____ Source records

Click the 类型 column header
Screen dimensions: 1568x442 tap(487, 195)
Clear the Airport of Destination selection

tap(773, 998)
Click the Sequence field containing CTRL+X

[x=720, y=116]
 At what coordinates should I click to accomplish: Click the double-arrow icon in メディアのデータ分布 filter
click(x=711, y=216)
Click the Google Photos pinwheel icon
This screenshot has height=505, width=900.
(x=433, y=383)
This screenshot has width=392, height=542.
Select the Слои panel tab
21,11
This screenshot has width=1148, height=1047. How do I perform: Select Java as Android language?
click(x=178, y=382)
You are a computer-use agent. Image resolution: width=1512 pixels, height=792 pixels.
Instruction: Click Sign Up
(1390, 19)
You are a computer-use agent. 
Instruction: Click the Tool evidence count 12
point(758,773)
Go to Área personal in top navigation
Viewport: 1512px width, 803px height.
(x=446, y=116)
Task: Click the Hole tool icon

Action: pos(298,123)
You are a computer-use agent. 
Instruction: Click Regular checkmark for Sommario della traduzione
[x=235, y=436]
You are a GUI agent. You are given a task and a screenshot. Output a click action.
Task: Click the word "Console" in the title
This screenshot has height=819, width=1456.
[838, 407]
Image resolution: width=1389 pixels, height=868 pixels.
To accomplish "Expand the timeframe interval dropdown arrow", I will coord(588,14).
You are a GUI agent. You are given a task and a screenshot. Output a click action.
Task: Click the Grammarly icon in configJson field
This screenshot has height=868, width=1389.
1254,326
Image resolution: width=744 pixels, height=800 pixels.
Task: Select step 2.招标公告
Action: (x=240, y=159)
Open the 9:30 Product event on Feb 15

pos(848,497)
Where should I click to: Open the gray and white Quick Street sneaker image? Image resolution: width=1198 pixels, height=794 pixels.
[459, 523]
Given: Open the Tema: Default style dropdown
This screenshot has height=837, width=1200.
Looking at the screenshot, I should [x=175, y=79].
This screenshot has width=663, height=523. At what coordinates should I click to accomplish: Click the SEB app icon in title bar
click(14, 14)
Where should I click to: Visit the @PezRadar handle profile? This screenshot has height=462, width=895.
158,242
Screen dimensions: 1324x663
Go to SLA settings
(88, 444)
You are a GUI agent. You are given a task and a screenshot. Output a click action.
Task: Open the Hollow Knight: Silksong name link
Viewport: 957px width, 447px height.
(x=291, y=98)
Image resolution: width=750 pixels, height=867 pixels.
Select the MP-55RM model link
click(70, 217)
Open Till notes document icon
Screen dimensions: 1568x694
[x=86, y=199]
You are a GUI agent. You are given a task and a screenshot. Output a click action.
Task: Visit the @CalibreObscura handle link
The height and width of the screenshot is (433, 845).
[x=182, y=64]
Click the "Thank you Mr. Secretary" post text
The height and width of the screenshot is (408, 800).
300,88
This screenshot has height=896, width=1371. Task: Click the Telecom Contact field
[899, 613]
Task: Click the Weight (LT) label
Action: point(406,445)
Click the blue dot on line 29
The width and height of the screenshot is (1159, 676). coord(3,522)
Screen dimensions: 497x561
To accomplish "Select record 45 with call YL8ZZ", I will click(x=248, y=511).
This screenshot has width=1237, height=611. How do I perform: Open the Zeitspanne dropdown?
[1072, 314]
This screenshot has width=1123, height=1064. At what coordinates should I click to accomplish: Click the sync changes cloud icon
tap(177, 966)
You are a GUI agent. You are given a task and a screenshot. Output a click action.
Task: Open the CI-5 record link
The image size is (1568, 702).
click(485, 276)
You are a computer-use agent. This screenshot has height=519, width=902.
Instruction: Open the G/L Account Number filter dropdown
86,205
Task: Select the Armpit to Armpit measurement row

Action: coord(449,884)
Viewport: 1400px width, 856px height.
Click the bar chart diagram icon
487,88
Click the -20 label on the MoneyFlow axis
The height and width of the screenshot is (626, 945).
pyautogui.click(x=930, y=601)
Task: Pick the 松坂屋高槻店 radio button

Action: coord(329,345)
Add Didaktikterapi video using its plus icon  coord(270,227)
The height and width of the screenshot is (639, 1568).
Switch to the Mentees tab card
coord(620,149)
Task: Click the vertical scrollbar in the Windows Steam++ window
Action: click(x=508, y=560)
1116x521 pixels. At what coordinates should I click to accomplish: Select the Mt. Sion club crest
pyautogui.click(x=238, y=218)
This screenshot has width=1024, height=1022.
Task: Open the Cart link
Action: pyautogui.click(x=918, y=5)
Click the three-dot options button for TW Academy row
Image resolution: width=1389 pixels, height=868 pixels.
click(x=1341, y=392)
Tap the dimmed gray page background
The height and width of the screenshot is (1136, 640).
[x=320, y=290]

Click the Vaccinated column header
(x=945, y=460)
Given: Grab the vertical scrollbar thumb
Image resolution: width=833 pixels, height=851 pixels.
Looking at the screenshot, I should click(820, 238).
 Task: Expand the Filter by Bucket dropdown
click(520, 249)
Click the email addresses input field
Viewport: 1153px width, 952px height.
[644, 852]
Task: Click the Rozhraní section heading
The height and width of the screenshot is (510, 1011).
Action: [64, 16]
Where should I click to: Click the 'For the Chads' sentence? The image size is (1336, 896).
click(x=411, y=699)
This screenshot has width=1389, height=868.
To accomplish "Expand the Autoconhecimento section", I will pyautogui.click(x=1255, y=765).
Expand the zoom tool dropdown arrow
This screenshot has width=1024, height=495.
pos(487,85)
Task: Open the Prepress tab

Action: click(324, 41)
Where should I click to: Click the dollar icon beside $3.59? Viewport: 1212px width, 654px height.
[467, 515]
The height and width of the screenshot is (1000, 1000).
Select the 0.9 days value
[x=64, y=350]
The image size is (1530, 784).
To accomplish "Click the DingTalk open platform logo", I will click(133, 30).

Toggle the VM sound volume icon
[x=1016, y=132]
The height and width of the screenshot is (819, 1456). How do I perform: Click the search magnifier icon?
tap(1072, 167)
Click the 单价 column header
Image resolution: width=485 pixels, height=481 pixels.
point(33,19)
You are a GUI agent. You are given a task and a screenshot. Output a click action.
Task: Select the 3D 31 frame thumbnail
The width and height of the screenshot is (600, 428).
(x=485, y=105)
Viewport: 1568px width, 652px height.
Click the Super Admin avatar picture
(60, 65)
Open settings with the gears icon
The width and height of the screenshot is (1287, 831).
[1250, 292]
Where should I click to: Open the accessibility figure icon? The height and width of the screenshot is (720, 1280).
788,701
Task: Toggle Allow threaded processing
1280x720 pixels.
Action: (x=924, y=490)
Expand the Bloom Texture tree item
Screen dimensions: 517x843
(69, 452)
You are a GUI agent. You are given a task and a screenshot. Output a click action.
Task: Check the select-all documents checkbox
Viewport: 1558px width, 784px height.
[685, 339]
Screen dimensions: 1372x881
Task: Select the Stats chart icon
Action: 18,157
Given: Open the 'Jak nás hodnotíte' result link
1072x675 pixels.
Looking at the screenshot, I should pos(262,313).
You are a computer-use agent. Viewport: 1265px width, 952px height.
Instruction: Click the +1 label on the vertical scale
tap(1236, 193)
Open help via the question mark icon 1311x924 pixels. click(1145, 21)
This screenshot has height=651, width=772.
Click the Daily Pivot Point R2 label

________

List each line of the records above that contains the word "link".

Complete response:
Task: Open the Hollow Knight: Silksong name link
Select the MP-55RM model link
Task: Visit the @CalibreObscura handle link
Task: Open the CI-5 record link
Task: Open the Cart link
Given: Open the 'Jak nás hodnotíte' result link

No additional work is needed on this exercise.